What the task asks: Copy word for word the part of the blog comments below that begins at the words "This author has" and stops after "for thought there.".

Selected passage:
########################################

This author has written 140 posts for Hoyden About Town. Read more about blue milk »

13 responses to “Why women can’t have it all, how they’re not to blame, and how we can make it better”

  1. tigtog

    Thanks for rounding up those responses to the Slaughter article. Much food for thought there.

  2. bluntshovels

    Thanks for the comprehensive round-up, bluemilk. Not sure if you saw this Salon piece by Rebecca Traister?

    The structural problems with conventional, capitalist workplaces have consequences for individuals who are in any way different from the theoretical economic automatons (SWM) of a previous age.

    That said, those previous ages hid a great deal of the work of women in keeping the whole schebang on the road. (I’m not at home ATM, so can’t get the exact bit from this book, but Eisler has all the relevant data-bits on unpaid care work’s contribution to economic growth.)

    For those workplaces that are more open to the complexity of workers’ lives, is there then an inherent trade off in wages and status? Here, I’m thinking of the community/NFP sector vs merchant banking, for example. Or is that more a function of the type of work that is valued?

########################################

Dataset content:
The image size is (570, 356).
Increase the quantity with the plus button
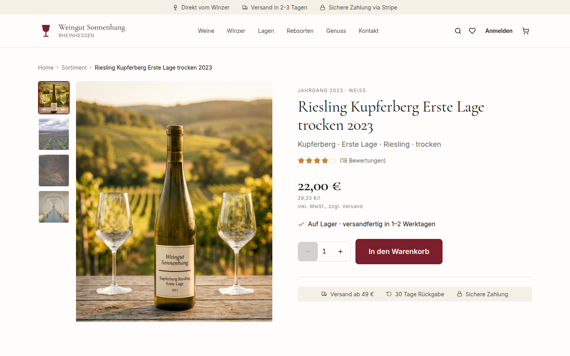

########################################

Response to the task:
This author has written 140 posts for Hoyden About Town. Read more about blue milk »

13 responses to “Why women can’t have it all, how they’re not to blame, and how we can make it better”

  1. tigtog

    Thanks for rounding up those responses to the Slaughter article. Much food for thought there.